→ **YOUR INSTRUCTIONS**:
What lines below contain the string "radio"? List them all.

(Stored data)
----------
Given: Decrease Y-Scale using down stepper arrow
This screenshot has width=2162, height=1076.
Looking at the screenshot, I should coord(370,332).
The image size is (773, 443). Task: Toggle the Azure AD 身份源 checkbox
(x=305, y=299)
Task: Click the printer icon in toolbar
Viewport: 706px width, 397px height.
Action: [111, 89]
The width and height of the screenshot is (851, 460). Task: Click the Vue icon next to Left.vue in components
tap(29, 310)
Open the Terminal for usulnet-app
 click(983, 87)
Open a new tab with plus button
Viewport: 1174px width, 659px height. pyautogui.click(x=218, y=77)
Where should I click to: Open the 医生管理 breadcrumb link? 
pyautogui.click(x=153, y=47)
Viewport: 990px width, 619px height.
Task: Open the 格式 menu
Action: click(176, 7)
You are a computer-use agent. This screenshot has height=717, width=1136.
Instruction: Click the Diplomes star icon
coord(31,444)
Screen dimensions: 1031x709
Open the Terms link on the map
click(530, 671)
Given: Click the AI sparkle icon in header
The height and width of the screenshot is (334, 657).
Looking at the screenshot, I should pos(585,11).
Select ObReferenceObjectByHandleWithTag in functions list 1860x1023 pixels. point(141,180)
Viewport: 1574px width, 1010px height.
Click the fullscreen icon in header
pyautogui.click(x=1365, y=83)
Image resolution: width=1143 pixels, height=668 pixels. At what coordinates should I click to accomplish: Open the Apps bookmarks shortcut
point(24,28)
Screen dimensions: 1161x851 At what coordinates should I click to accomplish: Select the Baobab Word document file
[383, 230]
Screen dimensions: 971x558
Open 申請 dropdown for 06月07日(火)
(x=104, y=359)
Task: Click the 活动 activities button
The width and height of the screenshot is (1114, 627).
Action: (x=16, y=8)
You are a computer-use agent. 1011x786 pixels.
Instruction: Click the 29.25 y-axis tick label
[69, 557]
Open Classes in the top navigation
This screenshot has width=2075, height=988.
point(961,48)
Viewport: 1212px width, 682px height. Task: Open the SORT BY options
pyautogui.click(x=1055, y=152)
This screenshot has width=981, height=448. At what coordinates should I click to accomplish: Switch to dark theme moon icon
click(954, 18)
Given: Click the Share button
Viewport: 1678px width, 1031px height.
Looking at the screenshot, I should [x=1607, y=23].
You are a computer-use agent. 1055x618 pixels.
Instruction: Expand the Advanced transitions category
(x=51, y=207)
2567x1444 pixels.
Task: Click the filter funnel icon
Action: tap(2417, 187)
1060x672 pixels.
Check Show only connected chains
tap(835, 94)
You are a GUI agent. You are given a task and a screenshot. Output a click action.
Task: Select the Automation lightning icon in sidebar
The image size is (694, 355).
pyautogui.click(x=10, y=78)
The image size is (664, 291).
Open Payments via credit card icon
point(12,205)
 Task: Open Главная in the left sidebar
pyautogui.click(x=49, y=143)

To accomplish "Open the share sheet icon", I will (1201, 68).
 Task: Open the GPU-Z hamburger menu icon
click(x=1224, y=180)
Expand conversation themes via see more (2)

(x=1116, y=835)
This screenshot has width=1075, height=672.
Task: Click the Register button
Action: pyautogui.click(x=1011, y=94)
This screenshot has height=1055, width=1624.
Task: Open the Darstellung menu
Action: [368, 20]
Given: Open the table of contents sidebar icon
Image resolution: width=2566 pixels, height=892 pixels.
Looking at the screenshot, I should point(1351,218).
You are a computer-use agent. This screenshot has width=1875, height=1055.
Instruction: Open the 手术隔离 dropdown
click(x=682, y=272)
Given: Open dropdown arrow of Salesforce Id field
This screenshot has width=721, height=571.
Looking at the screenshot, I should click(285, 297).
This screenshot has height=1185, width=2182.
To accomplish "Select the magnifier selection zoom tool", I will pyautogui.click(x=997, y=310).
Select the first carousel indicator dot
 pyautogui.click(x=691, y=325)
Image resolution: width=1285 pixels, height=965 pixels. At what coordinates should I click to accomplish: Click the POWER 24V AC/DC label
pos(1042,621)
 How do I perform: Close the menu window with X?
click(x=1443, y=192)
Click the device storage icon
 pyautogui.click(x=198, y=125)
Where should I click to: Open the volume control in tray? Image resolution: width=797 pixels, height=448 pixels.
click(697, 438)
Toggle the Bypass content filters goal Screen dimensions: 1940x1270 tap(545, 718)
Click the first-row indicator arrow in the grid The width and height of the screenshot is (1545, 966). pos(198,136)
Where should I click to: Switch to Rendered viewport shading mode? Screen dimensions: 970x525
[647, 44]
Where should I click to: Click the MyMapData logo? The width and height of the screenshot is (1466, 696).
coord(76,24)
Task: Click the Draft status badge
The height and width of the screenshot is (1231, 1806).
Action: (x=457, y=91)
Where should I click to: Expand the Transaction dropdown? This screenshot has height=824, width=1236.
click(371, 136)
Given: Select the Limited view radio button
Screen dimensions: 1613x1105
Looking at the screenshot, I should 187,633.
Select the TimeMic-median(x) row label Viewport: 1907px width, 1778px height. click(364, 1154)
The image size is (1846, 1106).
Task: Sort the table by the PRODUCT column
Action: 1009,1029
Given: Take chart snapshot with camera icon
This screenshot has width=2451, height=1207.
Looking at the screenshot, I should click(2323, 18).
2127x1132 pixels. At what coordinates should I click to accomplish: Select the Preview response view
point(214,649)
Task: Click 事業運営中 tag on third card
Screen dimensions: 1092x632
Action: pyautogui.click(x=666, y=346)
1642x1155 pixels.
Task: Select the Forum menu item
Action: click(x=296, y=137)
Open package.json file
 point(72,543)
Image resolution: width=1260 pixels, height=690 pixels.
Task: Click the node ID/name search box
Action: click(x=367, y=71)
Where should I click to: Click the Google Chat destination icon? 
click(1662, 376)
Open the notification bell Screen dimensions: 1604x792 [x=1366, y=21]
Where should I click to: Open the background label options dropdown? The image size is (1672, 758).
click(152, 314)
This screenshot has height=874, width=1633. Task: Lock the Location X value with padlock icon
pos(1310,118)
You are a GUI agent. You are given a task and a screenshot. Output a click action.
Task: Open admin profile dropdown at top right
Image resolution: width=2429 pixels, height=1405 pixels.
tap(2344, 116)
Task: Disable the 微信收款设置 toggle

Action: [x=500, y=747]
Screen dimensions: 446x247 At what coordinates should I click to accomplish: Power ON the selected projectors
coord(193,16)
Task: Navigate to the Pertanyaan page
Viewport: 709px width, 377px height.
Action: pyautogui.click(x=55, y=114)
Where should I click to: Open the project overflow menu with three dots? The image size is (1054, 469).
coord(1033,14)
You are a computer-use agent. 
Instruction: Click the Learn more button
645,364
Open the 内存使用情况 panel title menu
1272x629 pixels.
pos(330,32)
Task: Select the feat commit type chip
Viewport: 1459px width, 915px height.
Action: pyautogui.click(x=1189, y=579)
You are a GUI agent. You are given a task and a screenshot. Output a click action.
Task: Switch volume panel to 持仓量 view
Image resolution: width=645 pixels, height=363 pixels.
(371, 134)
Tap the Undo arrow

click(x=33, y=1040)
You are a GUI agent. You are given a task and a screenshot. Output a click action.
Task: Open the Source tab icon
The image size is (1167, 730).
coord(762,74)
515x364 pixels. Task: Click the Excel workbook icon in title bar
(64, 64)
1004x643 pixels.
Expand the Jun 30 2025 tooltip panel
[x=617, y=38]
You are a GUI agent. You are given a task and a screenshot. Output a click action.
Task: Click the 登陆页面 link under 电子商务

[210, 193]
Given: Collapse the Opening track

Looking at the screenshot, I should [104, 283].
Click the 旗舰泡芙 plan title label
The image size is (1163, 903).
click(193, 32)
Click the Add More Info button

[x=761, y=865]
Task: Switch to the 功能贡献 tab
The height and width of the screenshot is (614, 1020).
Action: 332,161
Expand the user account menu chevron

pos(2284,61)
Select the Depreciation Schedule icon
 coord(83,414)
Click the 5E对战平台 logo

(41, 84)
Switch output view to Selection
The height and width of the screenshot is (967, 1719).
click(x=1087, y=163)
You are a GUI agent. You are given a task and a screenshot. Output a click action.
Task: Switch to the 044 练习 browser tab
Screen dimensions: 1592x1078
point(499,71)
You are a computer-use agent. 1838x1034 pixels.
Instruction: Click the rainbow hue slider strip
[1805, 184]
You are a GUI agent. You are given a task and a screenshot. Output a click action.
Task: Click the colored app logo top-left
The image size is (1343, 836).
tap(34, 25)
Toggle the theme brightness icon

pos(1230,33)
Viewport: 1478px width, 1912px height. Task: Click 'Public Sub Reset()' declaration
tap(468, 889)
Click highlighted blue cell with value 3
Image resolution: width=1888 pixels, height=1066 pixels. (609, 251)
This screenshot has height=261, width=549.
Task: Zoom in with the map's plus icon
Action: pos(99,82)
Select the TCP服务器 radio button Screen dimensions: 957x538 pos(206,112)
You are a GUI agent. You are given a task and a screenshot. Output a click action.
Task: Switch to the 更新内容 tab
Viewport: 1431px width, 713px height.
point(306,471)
----------
→ **SOLUTION FOR THIS PROBLEM**:
Given: Select the Limited view radio button
Select the TCP服务器 radio button Screen dimensions: 957x538 pos(206,112)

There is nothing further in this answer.